Recently, in the United States, we have seen a rebirth of a community of resistance among a generation of young activists, black and white, women and men, who have learned this lesson well as they connect police violence at home with military violence abroad. In communities all across this country our children are once again taking to the barricades to confront the slaughter of black people at the hands of militarized police throughout the United States at the same time that they demand an end to the, soon to be, seven decade old occupation of Palestine and move the concerns of LGBT individuals into the light of day. So, too, women of resistance are no longer relegated to the role of quiet support as they step up to become the very public face and movers of a host of new decentralized and diverse groups who refuse to coalesce around a single movement, issue or leader.

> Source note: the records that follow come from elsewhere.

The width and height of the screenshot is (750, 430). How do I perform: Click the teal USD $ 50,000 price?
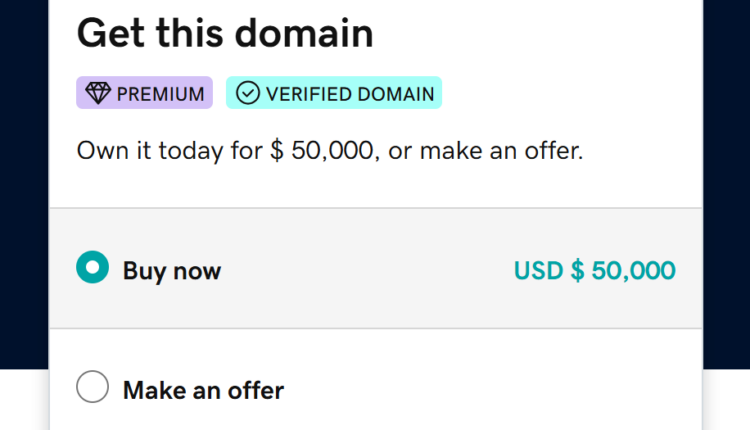594,270
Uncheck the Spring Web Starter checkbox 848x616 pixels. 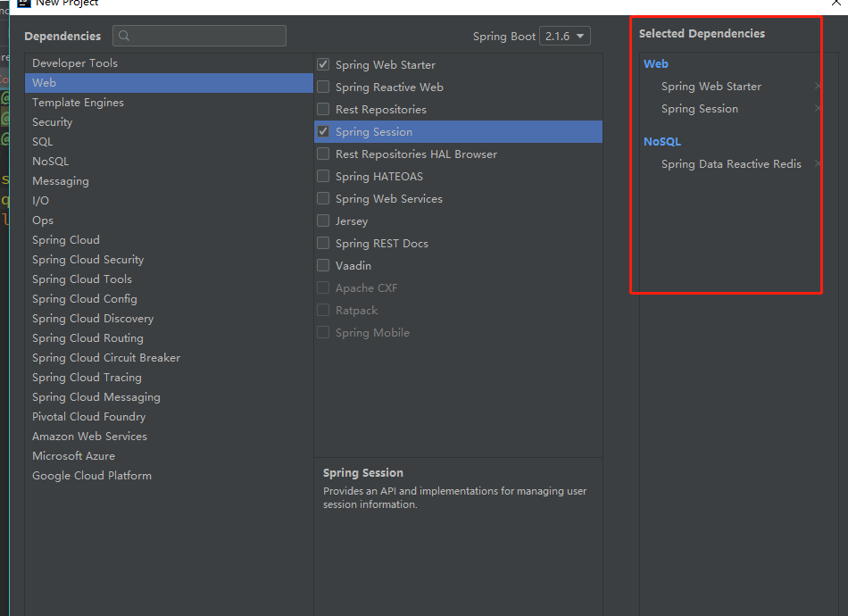pyautogui.click(x=323, y=65)
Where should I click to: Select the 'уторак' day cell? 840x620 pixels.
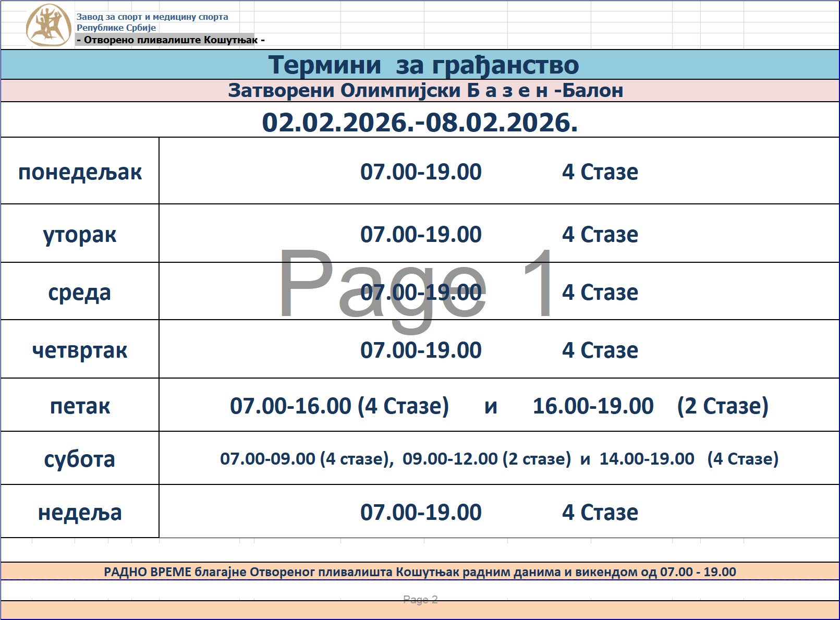pyautogui.click(x=80, y=234)
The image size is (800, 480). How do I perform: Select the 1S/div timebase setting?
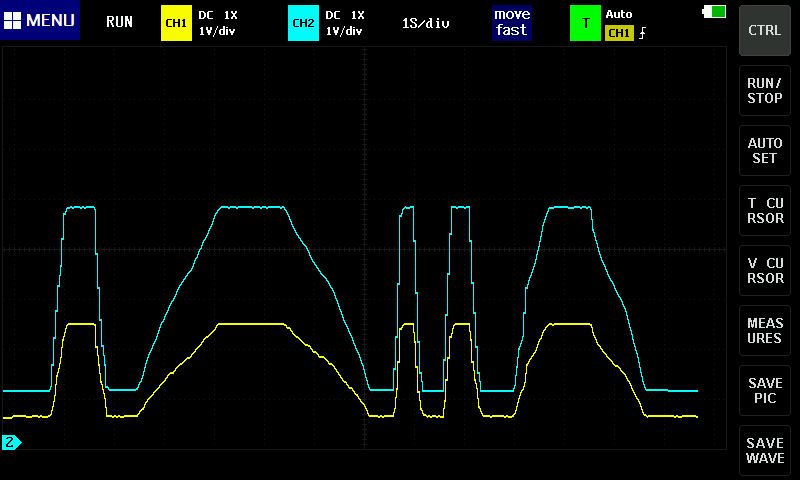click(425, 22)
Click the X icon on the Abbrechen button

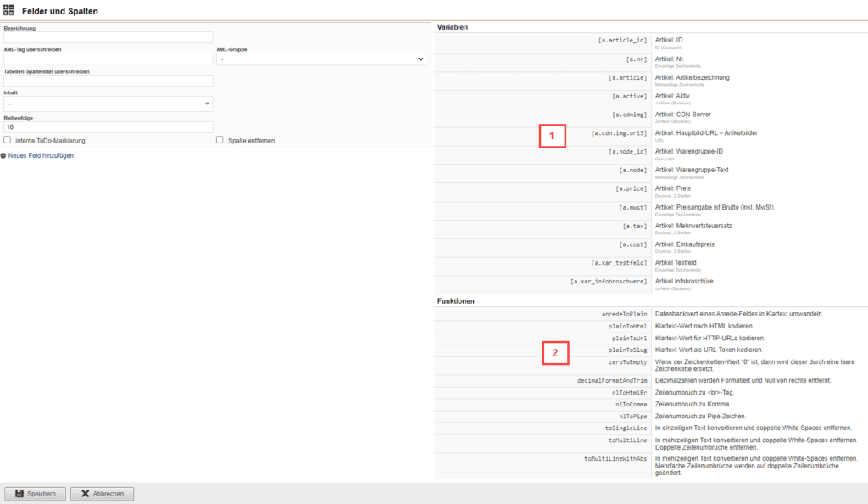tap(84, 493)
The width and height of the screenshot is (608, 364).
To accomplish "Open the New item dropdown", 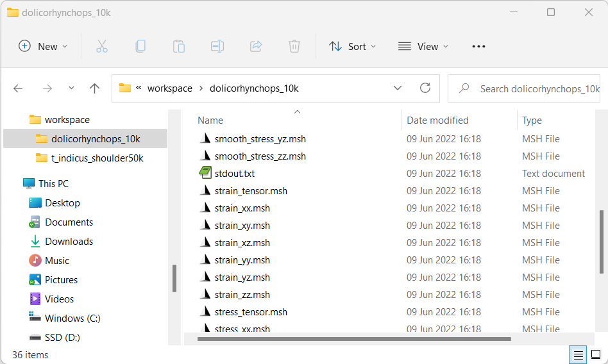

Where once stood Jack Greenberg today stands Black Lives Matter. Where once, the NAACP Legal Defense Fund took on Jim Crow, today Palestine Legal and the Muslim Legal Fund of America litigate to support BDS and to confront the very real and ugly spectre of systemic Islamaphobia. While the Student Nonviolent Coordinating Committee led sit-in protests to challenge Southern segregation, today groups such as We Charge Genocide, Assata’s Daughters, Project NIA and Lifted Voices confront its still lingering vestige in urban and rural communities from coast to coast. And while Standing Rock may signal for some but a challenge to a break-down in healthy environmental and economic priorities, to many others it is much more than that… a call to arms to challenge age old policies rooted in political arrogance and racial supremacy.
Although attributed to various human rights activists and political leaders ranging from Irish lawyer and politician John Philpot Curran to Thomas Jefferson to American abolitionist Wendell Phillips, the incantation of “eternal vigilance is the price of freedom” remains never so relevant or powerful than it does today.
With Election Day fast approaching, it seems yesteryear’s rhetoric has once again metastasized to become the reality of today as the march of hatred and violence has reappeared in a very public and ominous fashion with threats against people of color, women, Muslims, progressives and political leaders becoming very much the norm among tens of millions of alienated Americans who see the likely loss of one populist fraud to another as a needed trigger for “insurrection.”
To see weapons as political speech… to hear calls for coups and assassination… demands for “lots of bloodshed”… plans to make “Mexicans, Syrians… people who can’t speak American… a little nervous,” … to hear law enforcement call it “pitchfork and torches time”, with pride… or see a post of a journalist with a bullet in her forehead, a Jewish star on her chest and the message, “don’t mess with our boy Trump or you will be first in line in the camp”, is to walk back down ugly time worn paths where the innocent were lynched because of colour by those who saw brutality as a noble vindication of ignorance.
For those of us who have, in the past, confronted this dark and evil reach, once again we must remain vigilant to ensure that the echo of some does not swallow the call of all. To our children who refuse to go silently unto the night, it is you who now stand before us to protect a proud tradition of resistance and justice that knows no limitation born of flag, border or anthem.
Fortunately, what Jack Greenberg missed you have not… oppression abroad and oppression at home are differences without distinctions.